◆ TASK REQUIREMENTS
1. In the cystitis guidelines, change "poor efficacy" to "low efficacy" and write out the part between "Treatments to Avoid" and "nitrofurantoin (86%) 1, 2.", inclusive.
2. Answer these questions from the cystitis guidelines:
(a) What dose and duration do the cystitis guidelines give for pivmecillinam?
(b) What microbiological cure rate is reported for fosfomycin?
(c) Within how many weeks after treatment must symptoms recur for a urine culture to be recommended?

IDSA Guidelines for Cystitis Treatment
According to the 2011 Infectious Diseases Society of America (IDSA) guidelines, nitrofurantoin monohydrate/macrocrystals (100 mg twice daily for 5 days) is recommended as first-line therapy for acute uncomplicated cystitis due to minimal resistance and limited collateral damage, with efficacy comparable to trimethoprim-sulfamethoxazole 1.
First-Line Treatment Options
Nitrofurantoin monohydrate/macrocrystals (100 mg twice daily for 5 days) is a first-line agent with clinical cure rates of 88-93% and bacterial cure rates of 81-92% 1.
Trimethoprim-sulfamethoxazole (160/800 mg twice daily for 3 days) is appropriate first-line therapy only when local resistance rates of uropathogens are known to be <20% or the infecting strain is confirmed susceptible 1.
Fosfomycin trometamol (3 g single dose) is an appropriate first-line option with minimal resistance and limited collateral damage, though it may have slightly lower efficacy compared to standard short-course regimens 1, 2.
Pivmecillinam (400 mg twice daily for 3-7 days) is recommended in regions where available (primarily European countries, not available in North America) 1.
Alternative Treatment Options
Fluoroquinolones (ofloxacin, ciprofloxacin, norfloxacin, levofloxacin) are highly effective in 3-day regimens but should be reserved as alternative agents due to their propensity for collateral damage 1.
β-Lactam agents (amoxicillin-clavulanate, cefdinir, cefaclor, cefpodoxime-proxetil) in 3-7 day regimens should be used only when first-line agents cannot be used, as they generally have inferior efficacy and more adverse effects 1.
Other β-lactams like cephalexin are less studied but may be appropriate in certain settings 1.
Treatments to Avoid
- Amoxicillin or ampicillin should not be used for empirical treatment due to poor efficacy and high prevalence of antimicrobial resistance worldwide 1.
Comparative Efficacy
Nitrofurantoin has shown similar clinical cure rates to ciprofloxacin (93% vs 95%) and trimethoprim-sulfamethoxazole (93% vs 95%) 1.
Fosfomycin has demonstrated clinical cure rates of approximately 90%, but microbiological cure rates may be lower (78%) compared to nitrofurantoin (86%) 1, 2.
Trimethoprim-sulfamethoxazole shows significantly reduced efficacy against resistant organisms (clinical cure rates of 41-54% for resistant strains vs 84-88% for susceptible strains) 1.
Special Considerations
For uncomplicated cystitis in women, diagnosis can often be made without an office visit or urine culture 3.
Urine cultures are recommended for women with suspected pyelonephritis, symptoms that don't resolve or recur within 2-4 weeks after treatment, or those presenting with atypical symptoms 4.
Immediate antimicrobial therapy is recommended rather than delayed treatment or symptom management alone 3.
The threshold of 20% resistance prevalence for trimethoprim-sulfamethoxazole is based on expert opinion from clinical, in vitro, and mathematical modeling studies 1.
When choosing an empiric agent, consider local resistance patterns, patient allergies, potential side effects, and cost 1.

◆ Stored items
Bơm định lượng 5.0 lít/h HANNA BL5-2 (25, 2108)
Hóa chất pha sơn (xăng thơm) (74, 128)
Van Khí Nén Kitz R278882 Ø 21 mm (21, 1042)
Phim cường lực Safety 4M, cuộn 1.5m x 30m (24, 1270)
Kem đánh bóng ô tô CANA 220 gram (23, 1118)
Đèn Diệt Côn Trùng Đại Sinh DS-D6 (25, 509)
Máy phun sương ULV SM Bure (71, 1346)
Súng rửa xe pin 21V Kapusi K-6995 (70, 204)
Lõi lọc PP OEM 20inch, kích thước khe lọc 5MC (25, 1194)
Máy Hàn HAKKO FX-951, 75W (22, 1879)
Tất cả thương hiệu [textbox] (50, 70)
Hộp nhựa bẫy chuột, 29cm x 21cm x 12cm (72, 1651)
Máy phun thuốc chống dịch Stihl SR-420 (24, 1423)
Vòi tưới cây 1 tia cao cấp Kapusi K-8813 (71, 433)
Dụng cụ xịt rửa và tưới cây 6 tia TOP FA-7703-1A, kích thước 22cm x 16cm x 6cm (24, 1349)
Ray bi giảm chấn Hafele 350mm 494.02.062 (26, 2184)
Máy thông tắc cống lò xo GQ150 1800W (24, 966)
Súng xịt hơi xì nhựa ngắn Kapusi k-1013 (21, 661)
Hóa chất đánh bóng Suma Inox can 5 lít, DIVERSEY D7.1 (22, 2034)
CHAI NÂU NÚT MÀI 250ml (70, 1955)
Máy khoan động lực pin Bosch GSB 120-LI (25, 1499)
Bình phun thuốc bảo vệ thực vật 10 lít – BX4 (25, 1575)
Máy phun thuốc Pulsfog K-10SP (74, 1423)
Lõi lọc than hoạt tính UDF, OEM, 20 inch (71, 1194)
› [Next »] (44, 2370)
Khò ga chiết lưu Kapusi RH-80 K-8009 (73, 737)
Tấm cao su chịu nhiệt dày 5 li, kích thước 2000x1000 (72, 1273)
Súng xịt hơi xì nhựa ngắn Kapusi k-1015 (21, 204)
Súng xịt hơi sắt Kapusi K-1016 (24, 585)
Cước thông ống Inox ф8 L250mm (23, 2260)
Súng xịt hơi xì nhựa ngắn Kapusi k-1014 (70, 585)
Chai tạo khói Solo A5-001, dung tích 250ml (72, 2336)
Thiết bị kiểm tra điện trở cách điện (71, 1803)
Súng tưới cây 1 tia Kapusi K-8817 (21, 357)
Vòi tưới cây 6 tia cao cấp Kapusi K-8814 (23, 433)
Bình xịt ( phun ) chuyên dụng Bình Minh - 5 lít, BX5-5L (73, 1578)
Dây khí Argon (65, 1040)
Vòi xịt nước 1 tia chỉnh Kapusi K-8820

◆ ANSWERS TO THIS EXERCISE
1.
Treatments to Avoid
- Amoxicillin or ampicillin should not be used for empirical treatment due to low efficacy and high prevalence of antimicrobial resistance worldwide 1.
Comparative Efficacy
Nitrofurantoin has shown similar clinical cure rates to ciprofloxacin (93% vs 95%) and trimethoprim-sulfamethoxazole (93% vs 95%) 1.
Fosfomycin has demonstrated clinical cure rates of approximately 90%, but microbiological cure rates may be lower (78%) compared to nitrofurantoin (86%) 1, 2.

2.
(a) 400 mg twice daily for 3-7 days
(b) 78%
(c) 2-4 weeks